Uma das vulnerabilidades de segurança está relacionada os mecanismos para prevenção de cross-site scripting (XSS), que foram libertados junto das versões Drupal 8.4.5 e 7.57. O popular CMS usa uma função JavaScript que não sanitiza completamente o input de dados.
“Drupal has a Drupal.checkPlain() JavaScript function which is used to escape potentially dangerous text before outputting it to HTML.” reads the advisory. “This function does not correctly handle all methods of injecting malicious HTML, leading to a cross-site scripting vulnerability under certain circumstances.”
A segunda vulnerabilidade, também classificada como crítica, afeta a versão 8 do Drupal, pode ser explorada por utilizadores que têm permissão para publicar comentários para visualizar conteúdo, e comentários que não deveriam ter acesso. A falha também poderia permitir aos utilizadores inserir comentarios a conteúdo exclusivo e privado — i.e., para o qual não tinham autorização.
A equipa do Drupal também corrigiu duas vulnerabilidades com severidade “moderada”no Drupal 7 e outras duas no Drupal 8. As falhas no Drupal 7 são:
- Um bypass a ficheiros privados – o Drupal não verifica se um utilizador tem acesso a um ficheiros antes de permitir a sua visualização e respetivo download.

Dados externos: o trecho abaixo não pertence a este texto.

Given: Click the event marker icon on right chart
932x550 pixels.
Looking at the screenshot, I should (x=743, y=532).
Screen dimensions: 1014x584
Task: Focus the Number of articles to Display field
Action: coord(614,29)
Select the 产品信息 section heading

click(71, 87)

- Uma vulnerabilidade no script jQuery que está presente ao efetuar requests via Ajax a domínios não confiáveis.
As falhas no Drupal 8 são as seguintes:
- Um issue relacionado com a multilíngua que permite acesso não autorizado via bypass.
- Bypass de acesso ao dashboard de configurações — e que permite acesso não autorizado — o utilizador pode aceder e alterar dados de terceiros sem autorização.